EXERCISE OBJECTIVE.
Can you reproduce the items below verbatim, starting at the line that contains "カトリック教会の歴史 (158, 238)" and ending at the last line of the items, with both of those lines included?

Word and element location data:
(begin)
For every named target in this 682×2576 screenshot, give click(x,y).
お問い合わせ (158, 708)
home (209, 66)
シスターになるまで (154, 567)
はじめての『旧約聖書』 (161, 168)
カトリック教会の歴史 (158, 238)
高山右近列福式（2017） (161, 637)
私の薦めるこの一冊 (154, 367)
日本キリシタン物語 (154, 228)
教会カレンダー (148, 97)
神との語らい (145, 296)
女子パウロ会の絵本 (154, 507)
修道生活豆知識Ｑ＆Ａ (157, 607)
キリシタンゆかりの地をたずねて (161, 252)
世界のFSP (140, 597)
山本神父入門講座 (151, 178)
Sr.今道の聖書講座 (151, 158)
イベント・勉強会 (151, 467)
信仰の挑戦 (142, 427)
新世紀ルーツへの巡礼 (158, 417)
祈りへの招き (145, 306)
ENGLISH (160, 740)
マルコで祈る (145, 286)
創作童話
(end)
THE ANSWER.
カトリック教会の歴史 (158, 238)
高山右近列福式（2017） (161, 637)
私の薦めるこの一冊 (154, 367)
日本キリシタン物語 (154, 228)
教会カレンダー (148, 97)
神との語らい (145, 296)
女子パウロ会の絵本 (154, 507)
修道生活豆知識Ｑ＆Ａ (157, 607)
キリシタンゆかりの地をたずねて (161, 252)
世界のFSP (140, 597)
山本神父入門講座 (151, 178)
Sr.今道の聖書講座 (151, 158)
イベント・勉強会 (151, 467)
信仰の挑戦 (142, 427)
新世紀ルーツへの巡礼 (158, 417)
祈りへの招き (145, 306)
ENGLISH (160, 740)
マルコで祈る (145, 286)
創作童話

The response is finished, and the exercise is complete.